B. If a registrant is a majority-owned subsidiary, which does not itself meet the conditions of these eligibility requirements, it shall
nevertheless be deemed to have met such conditions if its parent meets the conditions and if the parent fully guarantees the
securities being registered as to principal and interest. Note: In such an instance the parent-guarantor is the issuer of a separate
security consisting of the guarantee which must be concurrently registered but may be registered on the same registration
statement as are the guaranteed securities. Both the parent-guarantor and the subsidiary shall each disclose the information
required by this Form as if each were the only registrant except that if the subsidiary will not be eligible to file annual reports
on Form 20-F after the effective date of the registration statement, then it shall disclose the information specified in Forms
S-1 (§239.11 of this chapter). Rule 3-10 of Regulation S-X (§210.3-10 of this chapter) specifies the financial statements
required.
II. Application of General Rules and Regulations
A. Attention is directed to the General Rules and Regulations under the Securities Act, particularly Regulation C (§230.400 et
seq. of this chapter) thereunder. That Regulation contains general requirements regarding the preparation and filing of
registration statements.
B. Attention is directed to Regulation S-K (§229.22 of this chapter) and Form 20-F (§249.220f of this chapter) for the
requirements applicable to the content of registration statements under the Securities Act. Where this Form directs the
registrant to furnish information required by Regulation S-K or Form 20-F and the item of Regulation S-K or Form 20-F so
provides, information need only be furnished to the extent appropriate.
III. Exchange Offers
If any of the securities being registered are to be offered in exchange for securities of any other issuer the prospectus shall also
include the information which would be required by Item 11 if the securities of such other issuer were registered on this Form.

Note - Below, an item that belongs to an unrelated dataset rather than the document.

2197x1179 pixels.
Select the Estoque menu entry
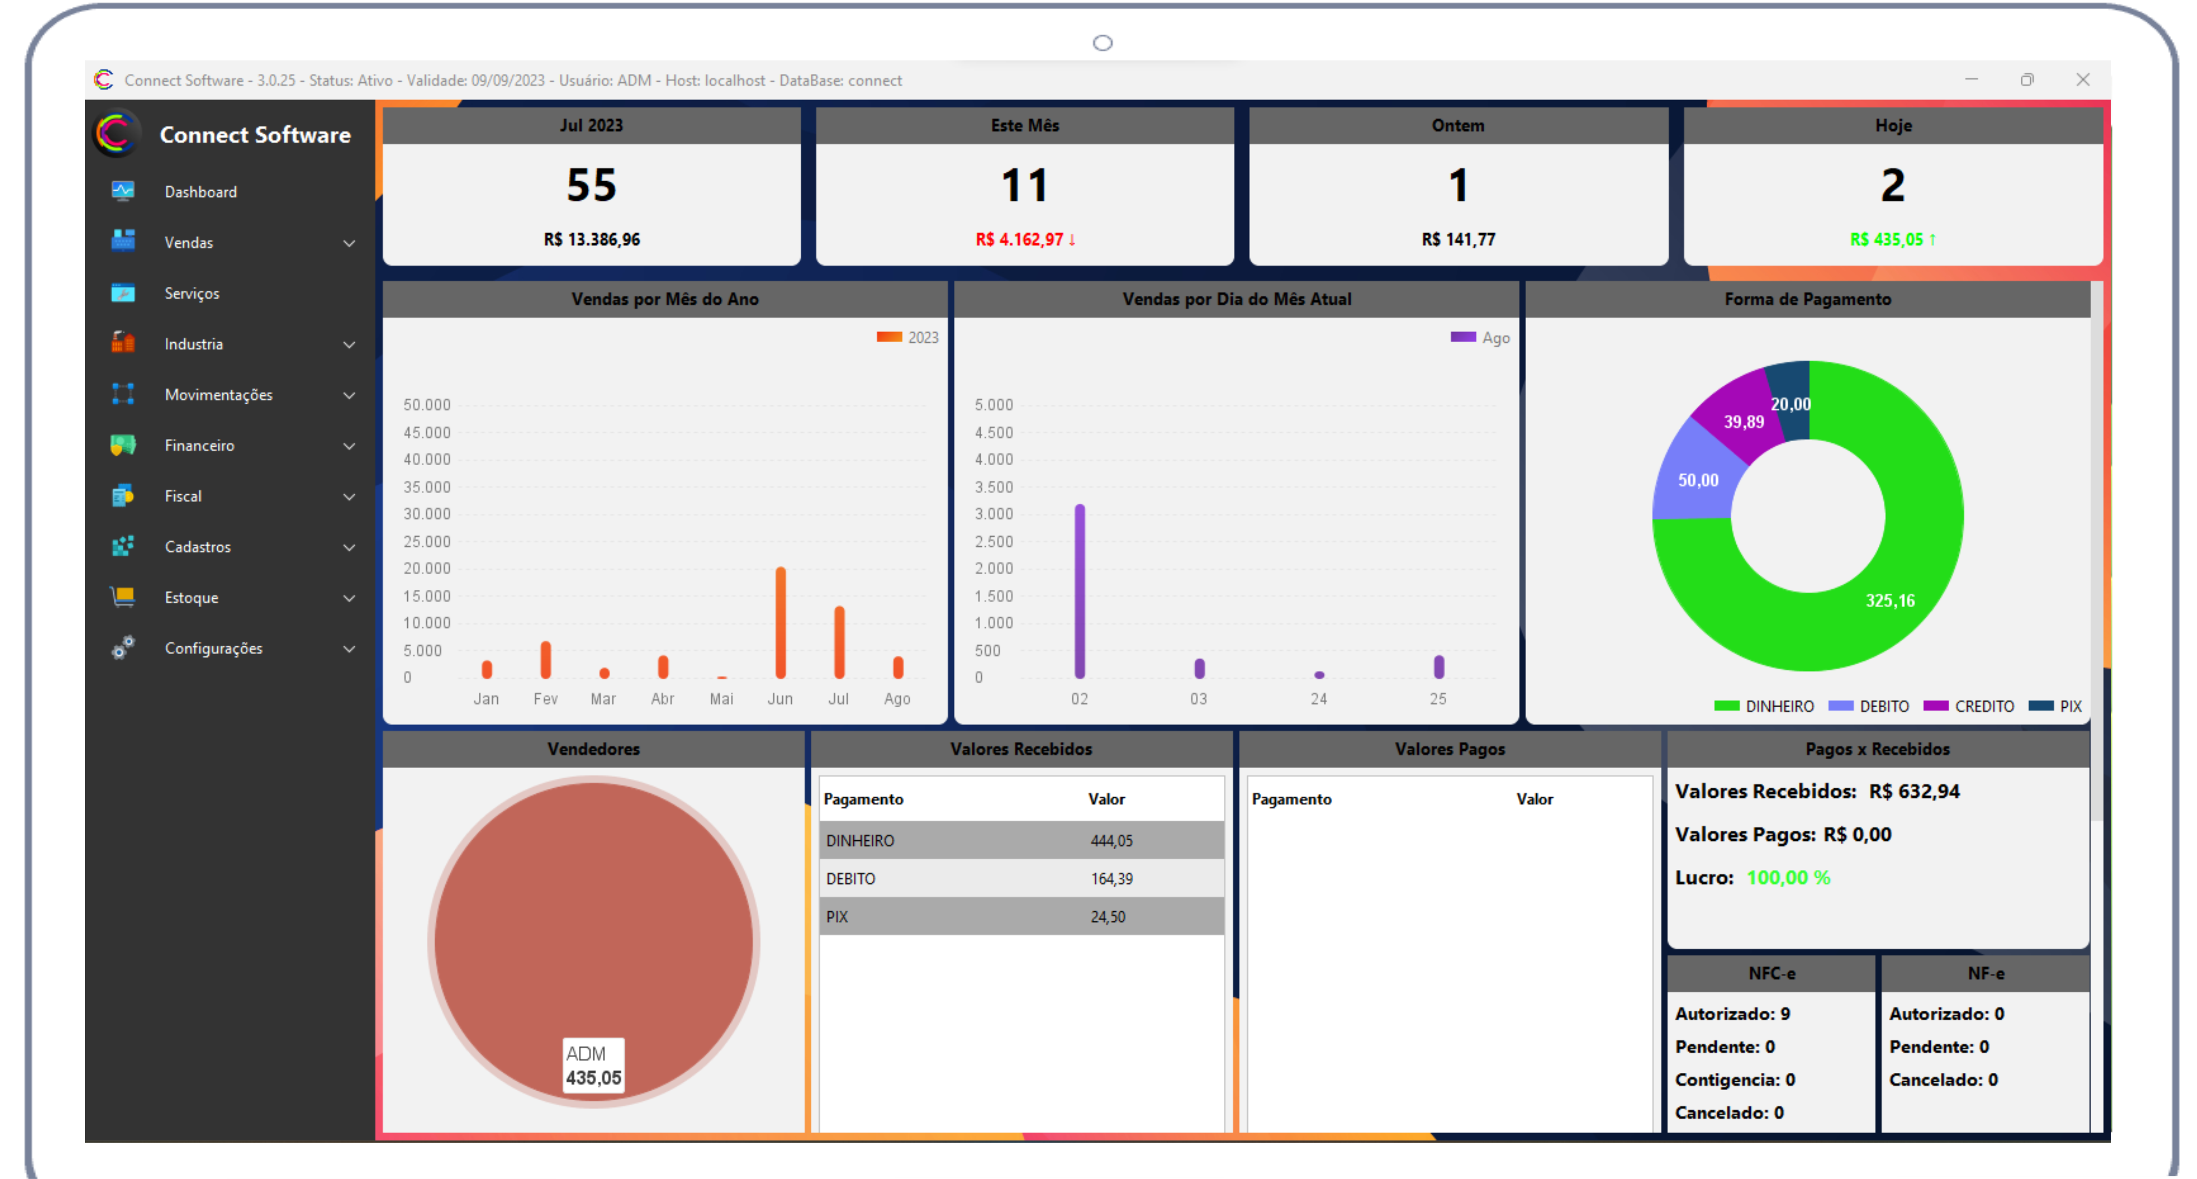[x=191, y=597]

If
such other issuer is not eligible to use this Form F-1, then the prospectus shall include the information which would be required by
Item 11 of Form S-1 (§239.11 of this chapter) if the securities of such other issuer were being registered on Form S-1. There shall
also be included the information concerning such securities of such other issuer which would be called for by Item 9 if such securities
were being registered. In connection with this instruction, reference is made to Rule 409 (§229.501 of this chapter).
IV. Roll-up Transactions
If the securities to be registered on this Form will be issued in a roll-up transaction as defined in Item 901(c) of Regulation
S-K (17 CFR 229.901(c)), attention is directed to the requirements of Form S-4 applicable to roll-up transactions, including, but
not limited to, General Instruction I.
V. Registration of Additional Securities
With respect to the registration of additional securities for an offering pursuant to Rule 462(b) under the Securities Act, the
registrant may file a registration statement consisting only of the following: the facing page; a statement that the contents of the
earlier registration statement, identified by file number, are incorporated by reference; required opinions and consents; the signature
page; and any price-related information omitted from the earlier registration statement in reliance on Rule 430A that the registrant
chooses to include in the new registration statement. The information contained in such a Rule 462(b) registration statement shall
be deemed to be a part of the earlier registration statement as of the date of effectiveness of the Rule 462(b) registration statement.
Any opinion or consent required in the Rule 462(b) registration statement may be incorporated by reference from the earlier
registration statement with respect to the offering, if: (i) such opinion or consent expressly provides for such incorporation; and (ii)
such opinion relates to the securities registered pursuant to Rule 462(b). See Rule 411(c) and Rule 439(b) under the Securities Act.